Amid Moscow bombing investigation, Kremlin leaders at odds
Reporting from Moscow — The investigation of last month’s suicide bombing at Moscow’s Domodedovo airport in which 36 people were killed and dozens more injured has exposed growing tensions between Russian President Dmitry Medvedev and Prime Minister Vladimir Putin.
During a Kremlin meeting Thursday with law enforcement officials in charge of the investigation, a visibly irritated Medvedev forcefully contradicted a statement by Putin a day earlier by saying that the case was not solved and that no government official should say anything to the contrary. The country’s Investigative Committee said last week that the bombing had been solved and that the suspect was a 20-year-old man from the Caucasus region, but Medvedev said such claims were premature.
“I consider it absolutely inadmissible when anybody declares that a crime has been solved before all investigation procedures are concluded and before the indictment is prepared and sent to court and before a court’s guilty ruling comes into force,” Medvedev said in televised remarks. “Neither prosecutors nor investigators nor any other officials have a right to declare such crimes solved.”
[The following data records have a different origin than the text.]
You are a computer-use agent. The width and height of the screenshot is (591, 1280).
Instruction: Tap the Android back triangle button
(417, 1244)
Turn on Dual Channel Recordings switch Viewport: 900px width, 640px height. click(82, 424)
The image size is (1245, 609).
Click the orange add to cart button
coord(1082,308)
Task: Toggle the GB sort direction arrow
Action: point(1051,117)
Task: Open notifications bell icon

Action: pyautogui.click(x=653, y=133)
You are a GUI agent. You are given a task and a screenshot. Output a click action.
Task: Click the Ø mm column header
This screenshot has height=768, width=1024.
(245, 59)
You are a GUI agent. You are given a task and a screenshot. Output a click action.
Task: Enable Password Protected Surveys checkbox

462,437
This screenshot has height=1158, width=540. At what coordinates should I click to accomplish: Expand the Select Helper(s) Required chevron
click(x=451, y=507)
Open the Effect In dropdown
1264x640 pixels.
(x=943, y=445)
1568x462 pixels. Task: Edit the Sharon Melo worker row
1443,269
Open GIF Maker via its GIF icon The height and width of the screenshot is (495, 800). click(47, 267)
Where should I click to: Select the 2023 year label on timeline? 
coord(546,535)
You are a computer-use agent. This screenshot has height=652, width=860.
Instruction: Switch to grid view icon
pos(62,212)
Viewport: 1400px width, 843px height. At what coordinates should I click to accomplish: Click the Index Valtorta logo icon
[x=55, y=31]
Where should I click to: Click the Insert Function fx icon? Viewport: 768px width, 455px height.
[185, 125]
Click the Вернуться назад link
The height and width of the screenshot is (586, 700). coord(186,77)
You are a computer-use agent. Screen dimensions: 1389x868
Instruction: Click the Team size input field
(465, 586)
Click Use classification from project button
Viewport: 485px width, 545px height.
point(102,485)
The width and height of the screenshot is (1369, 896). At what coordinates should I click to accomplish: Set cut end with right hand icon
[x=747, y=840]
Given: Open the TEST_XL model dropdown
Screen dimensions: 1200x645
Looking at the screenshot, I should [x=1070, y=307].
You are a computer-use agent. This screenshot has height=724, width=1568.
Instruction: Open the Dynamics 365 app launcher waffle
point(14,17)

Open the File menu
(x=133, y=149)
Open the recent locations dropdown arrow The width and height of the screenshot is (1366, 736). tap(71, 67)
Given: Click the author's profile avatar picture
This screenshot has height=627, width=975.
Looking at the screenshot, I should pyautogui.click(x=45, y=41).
“We need to work but not indulge in our own PR,” he added.
Medvedev’s former boss and mentor, Putin, made his comments about the case Wednesday to journalists from Channel One, a major, state-owned television outlet.
“It can be said that the case has been solved on the whole,” Putin said.
Putin also said, however, that none of the terrorist cells operating in Russia had taken responsibility for the airport attack.
Experts in Moscow said the indirect exchange between the country’s two top leaders displayed the growing tensions in the Kremlin. Medvedev and Putin, who served as president from 1999 to 2008, are considered rivals for the presidency in 2012.
Medvedev’s irritation seemed natural considering that Putin, before Wednesday, had been largely silent about the Jan. 24 bombing, said Dmitry Oreshkin, senior political researcher with the Institute of Geography of the Russian Academy of Sciences.
“Whereas Putin remains de facto in charge of the country’s special services and law enforcement structures, all the responsibility for their action or inaction lies with President Medvedev,” Oreshkin said.
Andrei Kortunov, president of the New Eurasia Foundation, a Moscow-based think tank, said Medvedev probably felt obligated to show heightened assertiveness given Putin’s reputation as a flashy, take-charge leader and the fast-approaching election.
“The political pendulum always swings toward Putin in times of crises like the recent terrorist attack, as people traditionally expect a resolute response from their flamboyant leader,” Kortunov said. “Today, we may assume that Medvedev had to step in and react in such an irritated way because both of them are feeling more and more pressure in time and space as the 2012 presidential election looms. And the closer it comes, the more pushing and elbowing the public may expect to see in the Kremlin.”
During the Kremlin meeting Thursday, Alexander Bortnikov, chief of the Federal Security Service, said the suicide bomber at Domodedovo was connected to a terrorist cell in the North Caucasus and that he was assisted by his relatives. Some people who can shed light on the case already have been detained and questioned, Bortnikov said.
Officials did not disclose the suicide bomber’s name because the investigation is ongoing. An autopsy showed a large amount of narcotic and psychotropic substances in his body, Bortnikov said.